[Provided data Boundary: Start]
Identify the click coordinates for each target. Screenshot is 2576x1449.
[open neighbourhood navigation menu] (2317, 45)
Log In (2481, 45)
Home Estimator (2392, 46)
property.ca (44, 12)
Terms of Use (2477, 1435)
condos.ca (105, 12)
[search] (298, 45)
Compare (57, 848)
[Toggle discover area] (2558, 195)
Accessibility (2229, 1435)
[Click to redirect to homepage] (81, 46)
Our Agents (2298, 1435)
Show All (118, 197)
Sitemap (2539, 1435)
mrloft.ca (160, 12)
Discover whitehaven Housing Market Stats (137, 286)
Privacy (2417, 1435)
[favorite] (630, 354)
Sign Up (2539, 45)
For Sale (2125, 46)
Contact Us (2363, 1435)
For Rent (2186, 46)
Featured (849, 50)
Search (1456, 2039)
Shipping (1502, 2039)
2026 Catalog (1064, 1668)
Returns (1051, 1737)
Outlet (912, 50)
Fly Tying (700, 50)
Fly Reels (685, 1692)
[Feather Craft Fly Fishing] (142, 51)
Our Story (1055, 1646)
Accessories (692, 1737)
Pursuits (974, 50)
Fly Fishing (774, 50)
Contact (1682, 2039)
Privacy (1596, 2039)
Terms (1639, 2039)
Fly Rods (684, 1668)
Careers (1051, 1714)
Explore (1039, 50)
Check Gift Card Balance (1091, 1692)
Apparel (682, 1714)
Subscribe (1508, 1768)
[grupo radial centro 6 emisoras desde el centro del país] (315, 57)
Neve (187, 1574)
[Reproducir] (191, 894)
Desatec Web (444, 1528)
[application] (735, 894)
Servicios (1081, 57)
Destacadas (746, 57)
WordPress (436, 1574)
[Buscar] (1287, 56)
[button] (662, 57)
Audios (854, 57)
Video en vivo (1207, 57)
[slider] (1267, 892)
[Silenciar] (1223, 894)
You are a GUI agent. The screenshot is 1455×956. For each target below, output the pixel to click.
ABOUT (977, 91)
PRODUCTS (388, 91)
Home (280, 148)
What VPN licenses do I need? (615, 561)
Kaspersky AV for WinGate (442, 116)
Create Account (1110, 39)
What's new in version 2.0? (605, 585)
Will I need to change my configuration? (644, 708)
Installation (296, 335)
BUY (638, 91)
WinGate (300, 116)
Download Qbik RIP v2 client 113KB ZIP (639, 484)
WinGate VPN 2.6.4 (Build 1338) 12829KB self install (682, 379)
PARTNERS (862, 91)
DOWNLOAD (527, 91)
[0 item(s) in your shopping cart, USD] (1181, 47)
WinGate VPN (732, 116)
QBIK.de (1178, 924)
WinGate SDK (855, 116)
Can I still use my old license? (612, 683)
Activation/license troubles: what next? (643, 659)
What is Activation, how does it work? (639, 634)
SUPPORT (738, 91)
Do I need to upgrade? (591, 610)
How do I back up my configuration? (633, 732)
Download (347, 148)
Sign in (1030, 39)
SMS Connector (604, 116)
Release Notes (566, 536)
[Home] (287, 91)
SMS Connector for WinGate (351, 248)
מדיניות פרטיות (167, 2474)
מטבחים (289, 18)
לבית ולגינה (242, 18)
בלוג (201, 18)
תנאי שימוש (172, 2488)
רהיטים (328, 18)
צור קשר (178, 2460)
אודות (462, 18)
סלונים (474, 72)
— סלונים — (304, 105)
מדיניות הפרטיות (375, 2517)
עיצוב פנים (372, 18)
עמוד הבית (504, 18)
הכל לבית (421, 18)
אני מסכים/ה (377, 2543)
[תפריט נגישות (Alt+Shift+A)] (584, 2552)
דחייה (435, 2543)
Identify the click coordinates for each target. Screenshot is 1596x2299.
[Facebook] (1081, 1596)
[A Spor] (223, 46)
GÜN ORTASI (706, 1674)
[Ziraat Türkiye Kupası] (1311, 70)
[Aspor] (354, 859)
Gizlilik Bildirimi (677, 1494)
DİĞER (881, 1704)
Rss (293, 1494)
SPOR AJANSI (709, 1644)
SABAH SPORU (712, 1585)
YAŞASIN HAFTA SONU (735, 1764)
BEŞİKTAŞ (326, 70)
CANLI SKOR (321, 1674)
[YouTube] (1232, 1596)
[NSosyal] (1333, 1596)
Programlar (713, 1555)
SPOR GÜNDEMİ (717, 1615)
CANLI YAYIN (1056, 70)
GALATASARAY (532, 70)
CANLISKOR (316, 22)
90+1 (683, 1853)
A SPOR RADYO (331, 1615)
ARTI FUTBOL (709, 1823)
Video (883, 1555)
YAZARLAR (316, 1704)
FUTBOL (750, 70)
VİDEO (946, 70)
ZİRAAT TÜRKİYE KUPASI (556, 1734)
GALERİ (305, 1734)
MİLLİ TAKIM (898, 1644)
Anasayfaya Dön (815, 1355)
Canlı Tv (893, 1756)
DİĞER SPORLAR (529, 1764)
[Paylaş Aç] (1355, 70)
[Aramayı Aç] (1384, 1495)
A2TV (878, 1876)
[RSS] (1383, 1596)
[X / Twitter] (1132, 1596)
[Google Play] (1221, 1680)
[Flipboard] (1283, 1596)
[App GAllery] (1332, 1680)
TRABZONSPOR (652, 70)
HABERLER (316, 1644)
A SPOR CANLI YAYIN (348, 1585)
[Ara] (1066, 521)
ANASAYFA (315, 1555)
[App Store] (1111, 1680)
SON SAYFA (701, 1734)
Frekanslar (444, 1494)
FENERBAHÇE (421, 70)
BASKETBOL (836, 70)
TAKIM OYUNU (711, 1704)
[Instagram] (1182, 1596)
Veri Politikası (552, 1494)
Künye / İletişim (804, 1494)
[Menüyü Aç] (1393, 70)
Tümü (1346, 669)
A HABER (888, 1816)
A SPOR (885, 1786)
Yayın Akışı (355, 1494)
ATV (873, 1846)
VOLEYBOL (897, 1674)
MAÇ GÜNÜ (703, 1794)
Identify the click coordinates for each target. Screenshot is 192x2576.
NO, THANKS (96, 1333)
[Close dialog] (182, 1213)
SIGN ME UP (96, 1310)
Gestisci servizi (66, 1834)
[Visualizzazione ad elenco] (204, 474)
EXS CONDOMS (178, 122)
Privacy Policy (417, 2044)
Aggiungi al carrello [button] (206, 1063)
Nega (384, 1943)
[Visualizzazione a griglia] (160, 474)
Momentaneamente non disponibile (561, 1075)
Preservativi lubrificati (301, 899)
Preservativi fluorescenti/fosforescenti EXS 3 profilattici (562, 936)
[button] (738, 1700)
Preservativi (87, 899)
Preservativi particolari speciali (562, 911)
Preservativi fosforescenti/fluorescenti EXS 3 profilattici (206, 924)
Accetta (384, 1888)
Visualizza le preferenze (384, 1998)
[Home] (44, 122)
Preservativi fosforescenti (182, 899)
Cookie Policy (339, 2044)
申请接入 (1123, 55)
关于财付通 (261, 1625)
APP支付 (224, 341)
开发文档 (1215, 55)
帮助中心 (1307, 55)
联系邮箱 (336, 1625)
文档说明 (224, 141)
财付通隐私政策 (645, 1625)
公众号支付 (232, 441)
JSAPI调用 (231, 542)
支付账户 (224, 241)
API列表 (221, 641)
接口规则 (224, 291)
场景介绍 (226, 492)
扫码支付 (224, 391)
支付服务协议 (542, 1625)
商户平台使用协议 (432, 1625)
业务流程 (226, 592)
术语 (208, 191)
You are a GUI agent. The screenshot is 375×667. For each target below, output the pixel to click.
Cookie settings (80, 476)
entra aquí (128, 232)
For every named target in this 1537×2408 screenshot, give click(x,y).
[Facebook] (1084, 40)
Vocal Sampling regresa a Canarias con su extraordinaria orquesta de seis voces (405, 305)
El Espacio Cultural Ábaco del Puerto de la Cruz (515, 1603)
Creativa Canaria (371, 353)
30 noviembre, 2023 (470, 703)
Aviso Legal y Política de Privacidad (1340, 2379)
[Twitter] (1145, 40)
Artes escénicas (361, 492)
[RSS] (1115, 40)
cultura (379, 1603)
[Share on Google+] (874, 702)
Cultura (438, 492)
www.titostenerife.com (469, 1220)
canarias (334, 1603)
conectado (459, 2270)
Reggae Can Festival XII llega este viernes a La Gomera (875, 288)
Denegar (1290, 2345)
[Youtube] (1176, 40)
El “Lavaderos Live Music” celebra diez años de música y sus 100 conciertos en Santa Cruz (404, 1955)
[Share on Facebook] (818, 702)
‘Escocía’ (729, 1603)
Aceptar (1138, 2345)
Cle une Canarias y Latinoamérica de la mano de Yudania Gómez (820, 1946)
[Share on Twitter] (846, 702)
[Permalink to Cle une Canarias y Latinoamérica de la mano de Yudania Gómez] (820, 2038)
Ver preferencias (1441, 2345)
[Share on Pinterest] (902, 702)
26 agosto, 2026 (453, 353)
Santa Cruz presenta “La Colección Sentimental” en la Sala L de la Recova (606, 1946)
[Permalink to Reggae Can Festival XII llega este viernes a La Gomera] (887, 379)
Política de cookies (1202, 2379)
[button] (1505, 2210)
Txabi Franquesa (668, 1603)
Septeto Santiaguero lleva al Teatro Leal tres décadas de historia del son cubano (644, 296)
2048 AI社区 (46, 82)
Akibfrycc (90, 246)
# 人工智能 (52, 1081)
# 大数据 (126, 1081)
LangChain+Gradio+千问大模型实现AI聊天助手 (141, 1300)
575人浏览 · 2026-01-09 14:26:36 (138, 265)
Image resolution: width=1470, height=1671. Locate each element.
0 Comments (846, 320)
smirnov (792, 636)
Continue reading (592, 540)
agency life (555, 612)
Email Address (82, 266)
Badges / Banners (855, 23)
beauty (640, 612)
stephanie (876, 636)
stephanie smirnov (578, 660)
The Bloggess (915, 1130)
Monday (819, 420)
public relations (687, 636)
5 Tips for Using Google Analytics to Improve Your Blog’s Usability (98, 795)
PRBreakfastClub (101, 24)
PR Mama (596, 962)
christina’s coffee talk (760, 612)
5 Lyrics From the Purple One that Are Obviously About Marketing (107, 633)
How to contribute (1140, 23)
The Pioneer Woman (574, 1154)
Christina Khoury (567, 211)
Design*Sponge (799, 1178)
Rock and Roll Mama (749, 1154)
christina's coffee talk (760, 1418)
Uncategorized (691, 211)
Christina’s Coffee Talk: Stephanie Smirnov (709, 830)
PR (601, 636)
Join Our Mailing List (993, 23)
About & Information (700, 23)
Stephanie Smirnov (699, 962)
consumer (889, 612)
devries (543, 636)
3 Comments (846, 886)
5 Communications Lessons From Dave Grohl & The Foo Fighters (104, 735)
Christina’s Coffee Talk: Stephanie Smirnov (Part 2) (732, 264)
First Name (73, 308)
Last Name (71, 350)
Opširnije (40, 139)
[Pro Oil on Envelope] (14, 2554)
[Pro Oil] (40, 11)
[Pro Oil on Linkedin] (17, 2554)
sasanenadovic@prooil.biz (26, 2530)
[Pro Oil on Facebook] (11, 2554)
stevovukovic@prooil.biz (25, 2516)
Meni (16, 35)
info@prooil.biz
[Provided data Boundary: End]
*Problem requirements*
Starting at the line with "Christina’s Coffee Talk: Stephanie Smirnov (Part", copy every line up to and including the last one in the entries above.

*Task solution*
Christina’s Coffee Talk: Stephanie Smirnov (Part 2) (732, 264)
First Name (73, 308)
Last Name (71, 350)
Opširnije (40, 139)
[Pro Oil on Envelope] (14, 2554)
[Pro Oil] (40, 11)
[Pro Oil on Linkedin] (17, 2554)
sasanenadovic@prooil.biz (26, 2530)
[Pro Oil on Facebook] (11, 2554)
stevovukovic@prooil.biz (25, 2516)
Meni (16, 35)
info@prooil.biz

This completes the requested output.